Growing up in the Soviet Union, Emilia Tynes-Mensah did the same things other children did. She read the classics of literary master Alexander Pushkin, listened to the symphonies of Peter Tchaikovsky and heard the propaganda that life here was better than anywhere else.
But in her home, there was American jazz, Thanksgiving celebrations and stories of the struggles facing blacks in the United States. An improvised version of soul food sometimes replaced borscht.
That’s because her father, George Tynes, was an African American agronomist from Virginia who moved to Russia in the 1930s.
Tynes was among hundreds of blacks who traveled to the Soviet Union in the two decades after the 1917 Russian Revolution. Some were hard-core Communists. Others were curious adventurers.
“My father didn’t know anything about this country. He didn’t know what to expect,” said Tynes-Mensah, 73, her mind flying back through the decades as she sat in her Moscow apartment, where black-and-white photos of her parents and children shared space on an antique sideboard with color shots of her grandchildren.
“Everybody who would come to the Soviet Union from America, my father would tell them, ‘Please don’t forget to bring me some records,’ ” Tynes-Mensah said. “He loved Ella Fitzgerald, Duke Ellington, Paul Robeson.

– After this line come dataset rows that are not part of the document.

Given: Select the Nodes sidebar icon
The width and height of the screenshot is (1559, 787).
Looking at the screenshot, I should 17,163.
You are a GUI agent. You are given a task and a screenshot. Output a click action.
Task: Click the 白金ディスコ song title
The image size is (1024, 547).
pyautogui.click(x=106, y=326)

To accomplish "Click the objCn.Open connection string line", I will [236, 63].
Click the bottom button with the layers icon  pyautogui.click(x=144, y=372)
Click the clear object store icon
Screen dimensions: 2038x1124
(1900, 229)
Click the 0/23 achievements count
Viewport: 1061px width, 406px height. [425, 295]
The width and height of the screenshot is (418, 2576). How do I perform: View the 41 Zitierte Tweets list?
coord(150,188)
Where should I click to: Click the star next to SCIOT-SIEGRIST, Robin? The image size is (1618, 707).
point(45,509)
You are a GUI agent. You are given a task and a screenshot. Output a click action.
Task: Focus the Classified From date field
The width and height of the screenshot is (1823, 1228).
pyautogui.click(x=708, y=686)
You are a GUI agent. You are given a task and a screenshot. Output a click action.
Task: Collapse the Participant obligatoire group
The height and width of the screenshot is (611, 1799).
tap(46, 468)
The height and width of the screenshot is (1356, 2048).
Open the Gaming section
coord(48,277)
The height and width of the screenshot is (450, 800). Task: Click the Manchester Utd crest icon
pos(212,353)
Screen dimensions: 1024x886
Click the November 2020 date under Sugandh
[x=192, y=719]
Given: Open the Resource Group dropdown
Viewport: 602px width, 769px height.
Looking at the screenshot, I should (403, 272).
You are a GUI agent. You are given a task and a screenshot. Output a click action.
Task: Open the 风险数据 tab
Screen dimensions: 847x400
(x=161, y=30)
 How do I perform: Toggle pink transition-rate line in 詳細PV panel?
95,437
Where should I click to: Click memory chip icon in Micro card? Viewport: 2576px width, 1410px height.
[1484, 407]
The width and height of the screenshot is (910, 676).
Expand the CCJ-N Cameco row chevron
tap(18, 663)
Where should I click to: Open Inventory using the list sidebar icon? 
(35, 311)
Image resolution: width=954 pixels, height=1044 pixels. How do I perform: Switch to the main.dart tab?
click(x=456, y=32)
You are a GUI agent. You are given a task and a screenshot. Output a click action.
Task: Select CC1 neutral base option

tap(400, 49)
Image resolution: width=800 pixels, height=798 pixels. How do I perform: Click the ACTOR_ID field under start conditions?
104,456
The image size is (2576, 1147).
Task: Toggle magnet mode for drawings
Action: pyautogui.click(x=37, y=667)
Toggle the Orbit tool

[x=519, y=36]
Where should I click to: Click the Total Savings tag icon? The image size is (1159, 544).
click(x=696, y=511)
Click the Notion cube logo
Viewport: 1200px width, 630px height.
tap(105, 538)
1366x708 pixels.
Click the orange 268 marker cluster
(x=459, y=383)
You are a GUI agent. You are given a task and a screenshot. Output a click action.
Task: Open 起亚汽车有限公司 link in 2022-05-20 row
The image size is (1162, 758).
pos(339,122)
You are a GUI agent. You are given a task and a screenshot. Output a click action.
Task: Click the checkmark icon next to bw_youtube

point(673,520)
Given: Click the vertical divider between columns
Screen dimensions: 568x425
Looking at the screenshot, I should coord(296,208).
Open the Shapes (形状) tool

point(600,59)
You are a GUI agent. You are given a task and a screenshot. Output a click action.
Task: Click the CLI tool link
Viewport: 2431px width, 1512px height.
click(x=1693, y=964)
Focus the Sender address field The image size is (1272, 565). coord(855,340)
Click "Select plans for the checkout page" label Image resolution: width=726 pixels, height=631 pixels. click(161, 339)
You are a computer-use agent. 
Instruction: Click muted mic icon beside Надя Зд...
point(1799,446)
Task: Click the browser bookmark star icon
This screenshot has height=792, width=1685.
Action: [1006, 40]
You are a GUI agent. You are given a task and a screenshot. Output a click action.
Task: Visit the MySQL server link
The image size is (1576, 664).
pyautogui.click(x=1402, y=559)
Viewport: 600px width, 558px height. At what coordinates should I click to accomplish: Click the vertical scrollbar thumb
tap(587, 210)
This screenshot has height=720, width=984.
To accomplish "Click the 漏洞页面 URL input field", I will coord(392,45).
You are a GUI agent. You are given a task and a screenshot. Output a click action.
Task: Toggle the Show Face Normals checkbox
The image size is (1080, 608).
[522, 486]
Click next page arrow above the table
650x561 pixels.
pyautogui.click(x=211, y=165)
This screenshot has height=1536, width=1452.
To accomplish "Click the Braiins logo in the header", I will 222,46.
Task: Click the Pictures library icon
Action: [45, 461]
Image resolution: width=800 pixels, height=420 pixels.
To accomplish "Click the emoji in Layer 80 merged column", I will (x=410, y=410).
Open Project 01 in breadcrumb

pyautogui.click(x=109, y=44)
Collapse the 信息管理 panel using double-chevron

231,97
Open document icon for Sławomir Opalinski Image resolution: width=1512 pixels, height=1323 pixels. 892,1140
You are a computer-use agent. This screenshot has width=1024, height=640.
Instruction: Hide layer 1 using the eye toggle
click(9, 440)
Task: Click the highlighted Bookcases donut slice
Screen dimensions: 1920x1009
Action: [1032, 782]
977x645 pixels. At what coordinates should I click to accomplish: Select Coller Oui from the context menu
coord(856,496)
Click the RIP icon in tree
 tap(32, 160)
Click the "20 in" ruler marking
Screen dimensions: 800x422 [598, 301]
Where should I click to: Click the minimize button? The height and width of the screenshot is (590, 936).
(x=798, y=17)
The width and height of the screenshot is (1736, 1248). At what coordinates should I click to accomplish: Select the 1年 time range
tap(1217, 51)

But he also loved classical music and opera and ballet.”
Most of the African Americans who came to Russia were seeking a better life, desperate to flee the social inequality and Depression-era hardships that racked America at the time, said Allison Blakely, professor emeritus of history at Boston University who has written a book on the African American immigrants.
“They were looking for a society where they could escape color prejudice and racism,” Blakely said.